- [ÉNONCÉ DU PROBLÈME]:
Répondez à ces questions d'après le texte de lecture sur Lélia.
(a) Que reprochera la critique entêtée dans les traditions littéraires à plusieurs chapitres de Lélia ?
(b) Entre quelles deux œuvres Lélia alterne-t-elle ?
(c) Pour qui Lélia sera-t-elle, espère-t-on, un enseignement profitable ?

- [TEXTE DE LECTURE]:

Lélia, nous l’espérons, sera pour les intelligences les plus diverses, pour ceux qui ont vécu et pour ceux qui ont à vivre, un enseignement profitable.

La critique entêtée dans les traditions littéraires reprochera, sans doute, à plusieurs chapitres de Lélia la diffusion et la prolixité ; elle s’évertuera à démontrer que chaque personnage, au lieu de parler pour son interlocuteur, a souvent l’air de parler pour lui-même. Elle prouvera sans trop de peine que l’action réelle, celle qui s’adresse à la multitude et aux curieux, se brise fréquemment.

Je ne crois pas qu’il soit utile de discuter des imputations de cette nature. Il faut plaindre sérieusement ceux qui cherchent partout une distraction et un plaisir. Mais en pareil cas la colère serait folie.

Oui, Lélia, j’en conviens, par la forme lyrique des apostrophes, par la forme dialectique de ses plaintes, alterne entre Manfred et le Phedon. Valait-il mieux opter pour l’un des deux ? Eût-il été plus sage de supprimer le syllogisme grec pour laisser à la mélancolie anglaise plus de grâce et de liberté ? Ou bien, dans l’intérêt de la vérité, le prestige de la poésie ne devait-il pas s’effacer devant l’évidence pure et sereine ?

- [INFORMATIONS AFFICHÉES]:
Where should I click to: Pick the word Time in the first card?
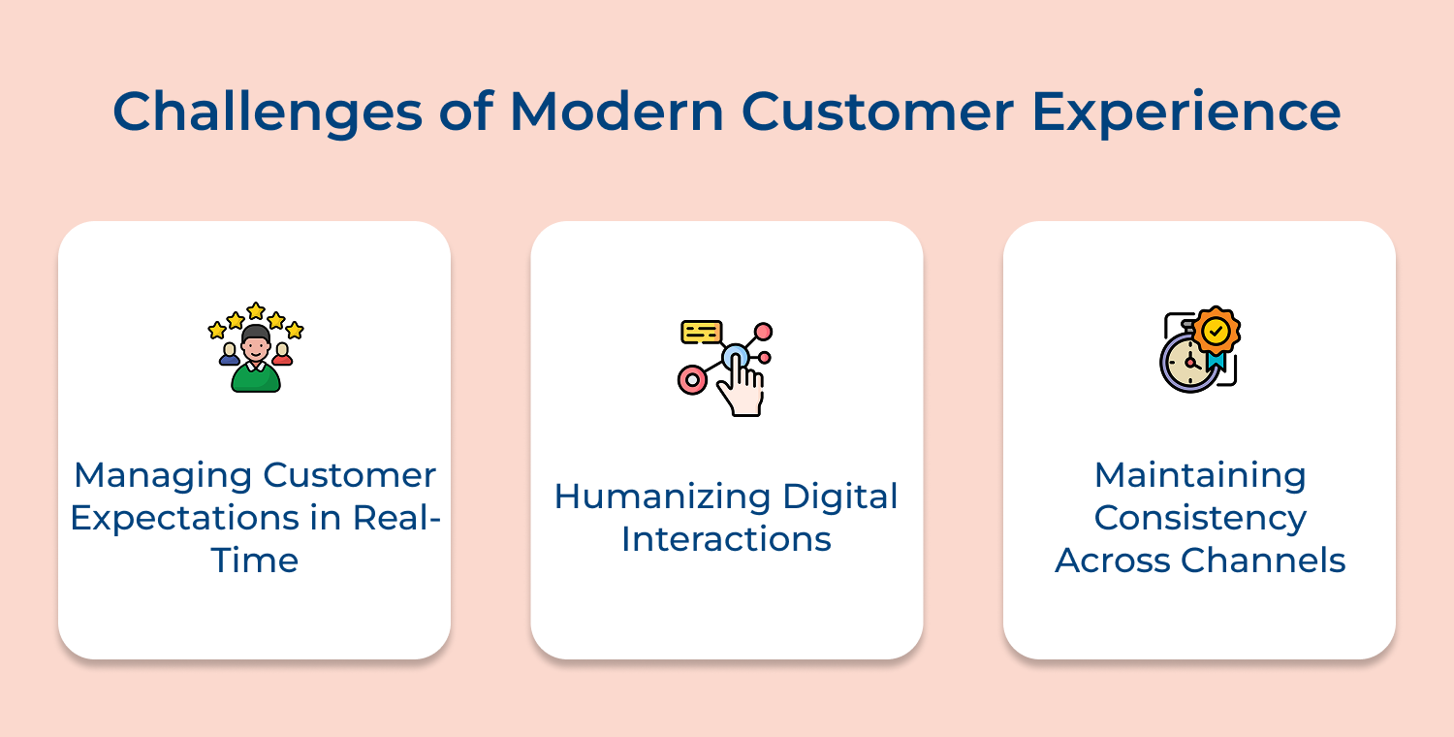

- [PROBLÈME RÉSOLU]:
(a) La diffusion et la prolixité.
(b) Entre Manfred et le Phedon.
(c) Pour les intelligences les plus diverses, pour ceux qui ont vécu et pour ceux qui ont à vivre.